The fact that history's victors earn the privilege to tell it is but a reflex of memory's significance. Had the Axis won World War II, history textbooks and courses would be much different. In such a scenario, one can think of two outcomes. First, the historiography around events as horrific as the Holocaust and the Massacre of Nanking would be scarce, if not inexistent. Second, and more likely, these events would not be forgotten but celebrated as pivotal moments in those countries’ history. Be it as it may, it is in the best interest of those who rule to choose what history tells and how it tells it; to align their tales with their political agenda. Corroborating this idea, British novelist and political critic George Orwell establishes in his world-renowned novel 1984 that the control of memory is necessary to consolidate a long-lasting regime: "Who controls the past controls the future: who controls the present controls the past." Thus why Stalin (the real life inspiration for Big Brother) would actively erase the victims of his purges from official photographs so the masses would forget his opposition and the very possibility of challenging the regime. The prevailing states of the world are concerned with painting themselves in a favorable light; thus, they opt to revise history – the embodiment of collective memory.

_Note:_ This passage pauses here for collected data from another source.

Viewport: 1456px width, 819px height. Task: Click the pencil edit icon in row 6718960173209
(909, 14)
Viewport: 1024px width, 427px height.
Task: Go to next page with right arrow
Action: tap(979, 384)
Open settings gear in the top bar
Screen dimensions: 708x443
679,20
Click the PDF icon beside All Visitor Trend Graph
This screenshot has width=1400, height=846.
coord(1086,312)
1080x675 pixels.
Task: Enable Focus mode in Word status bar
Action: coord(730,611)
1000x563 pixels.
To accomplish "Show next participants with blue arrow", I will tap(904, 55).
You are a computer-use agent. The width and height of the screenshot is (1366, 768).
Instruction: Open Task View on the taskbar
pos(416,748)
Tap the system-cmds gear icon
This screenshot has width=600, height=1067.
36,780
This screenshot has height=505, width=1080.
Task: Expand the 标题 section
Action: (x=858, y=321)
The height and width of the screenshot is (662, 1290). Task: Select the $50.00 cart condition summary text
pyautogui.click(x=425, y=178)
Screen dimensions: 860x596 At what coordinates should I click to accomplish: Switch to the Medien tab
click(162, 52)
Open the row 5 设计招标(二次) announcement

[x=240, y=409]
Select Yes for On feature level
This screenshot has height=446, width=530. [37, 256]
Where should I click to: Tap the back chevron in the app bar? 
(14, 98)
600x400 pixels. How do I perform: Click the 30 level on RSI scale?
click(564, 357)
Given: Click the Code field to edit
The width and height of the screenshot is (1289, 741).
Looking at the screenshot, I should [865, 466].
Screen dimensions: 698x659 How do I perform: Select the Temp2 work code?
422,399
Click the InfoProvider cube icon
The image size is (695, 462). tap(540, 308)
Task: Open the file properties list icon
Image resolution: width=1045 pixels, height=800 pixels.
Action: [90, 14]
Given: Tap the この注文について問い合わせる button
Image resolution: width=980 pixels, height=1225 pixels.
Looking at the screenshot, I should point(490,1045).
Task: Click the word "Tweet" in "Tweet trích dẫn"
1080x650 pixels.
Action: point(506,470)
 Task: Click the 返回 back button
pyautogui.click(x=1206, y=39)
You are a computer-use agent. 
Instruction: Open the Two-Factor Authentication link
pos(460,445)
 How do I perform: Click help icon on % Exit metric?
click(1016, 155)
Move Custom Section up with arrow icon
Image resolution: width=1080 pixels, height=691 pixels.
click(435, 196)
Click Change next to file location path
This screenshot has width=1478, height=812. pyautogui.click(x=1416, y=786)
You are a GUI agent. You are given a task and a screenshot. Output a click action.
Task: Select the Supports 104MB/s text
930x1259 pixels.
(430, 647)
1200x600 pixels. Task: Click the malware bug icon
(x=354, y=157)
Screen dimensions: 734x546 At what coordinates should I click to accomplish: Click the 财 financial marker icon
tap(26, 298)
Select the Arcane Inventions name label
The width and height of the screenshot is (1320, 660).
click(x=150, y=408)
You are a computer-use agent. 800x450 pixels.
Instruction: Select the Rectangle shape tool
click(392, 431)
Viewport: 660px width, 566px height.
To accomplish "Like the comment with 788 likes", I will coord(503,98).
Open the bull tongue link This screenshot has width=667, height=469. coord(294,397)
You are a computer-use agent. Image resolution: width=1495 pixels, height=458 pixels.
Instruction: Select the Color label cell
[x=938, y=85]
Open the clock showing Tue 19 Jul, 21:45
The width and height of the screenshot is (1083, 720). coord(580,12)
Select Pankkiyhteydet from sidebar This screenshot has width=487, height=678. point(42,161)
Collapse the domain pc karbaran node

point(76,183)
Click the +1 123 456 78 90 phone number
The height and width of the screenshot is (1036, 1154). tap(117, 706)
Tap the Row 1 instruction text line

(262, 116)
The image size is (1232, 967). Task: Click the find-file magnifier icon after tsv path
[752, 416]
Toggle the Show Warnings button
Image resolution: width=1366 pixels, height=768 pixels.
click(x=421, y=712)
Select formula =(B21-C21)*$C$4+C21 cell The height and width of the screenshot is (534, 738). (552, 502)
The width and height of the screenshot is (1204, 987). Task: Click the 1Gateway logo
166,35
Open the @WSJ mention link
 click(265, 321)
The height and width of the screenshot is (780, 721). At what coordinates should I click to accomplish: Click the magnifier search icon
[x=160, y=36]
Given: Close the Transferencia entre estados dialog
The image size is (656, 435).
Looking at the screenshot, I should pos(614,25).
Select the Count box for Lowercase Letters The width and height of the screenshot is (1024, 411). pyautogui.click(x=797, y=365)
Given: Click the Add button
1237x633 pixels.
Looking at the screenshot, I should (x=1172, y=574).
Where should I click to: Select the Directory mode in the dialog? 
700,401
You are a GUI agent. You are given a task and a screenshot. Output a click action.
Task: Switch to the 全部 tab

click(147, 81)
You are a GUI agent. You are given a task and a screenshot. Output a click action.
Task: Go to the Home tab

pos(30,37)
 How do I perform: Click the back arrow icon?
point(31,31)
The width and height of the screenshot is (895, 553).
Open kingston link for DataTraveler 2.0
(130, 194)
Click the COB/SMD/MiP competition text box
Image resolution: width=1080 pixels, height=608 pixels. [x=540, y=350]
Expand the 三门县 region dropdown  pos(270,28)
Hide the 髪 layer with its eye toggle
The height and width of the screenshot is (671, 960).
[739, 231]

Although it may seem like the battle for a positive remembrance is only a fact of a higher ideological and abstract discussion, it is present in several aspects of day-to-day life. Statues, for instance, are an active reflection of it: they represent the official narrative of historical events and figures. When there is a shift in power or in societal values, these narratives invariably change to suit the ideological foundations of the new regime -- a change manifested in the destruction of monuments. For instance, protestors in Southern states of the U.S. have demanded that Confederate monuments of the Jim Crow Era be brought down, claiming they are incoherent with the present society's abomination of the enslaver establishment. Similarly, America would famously topple Saddam Hussein's statue in Firdos Square, Baghdad, signaling the decay of the dictator and, with it, a need to revise how he should be remembered. Thus, statues are an argument over the official version of facts, which may be challenged whenever rulers fall or societies change. Furthermore, the discussion over memory is evident in much simpler circumstances of life – namely, in story-telling. From the dawn of civilization, humans have told stories and myths, and, throughout time, they have altered them to convey certain meanings that fit their needs. Even though this practice is much diluted in modern society, it still prevails clearly in some indigenous groups. Oftentimes, tribes change their stories to educate the newer generations in their cultural morals and values. Because most tales have some grounding in facts, one can argue that this constitutes a change in memory as well. Thus, memory is at stake even in the simplest aspects of the world.
From the abstract to the material, memory is the most disputed item. Historical revisionism, statues, stories, etc., are but examples of this dispute. If you should take anything away from this discussion, that is that you should be suspicious of all of history’s heroes and villains: every creed, person, and regime has its shadow. Strive to see history as the story of human experience, of individuals in your likeness; strive to be fair in how you remember your ancestors: do not promote them to the status of a deity nor condemn them to perpetual degradation, for memory is all there is.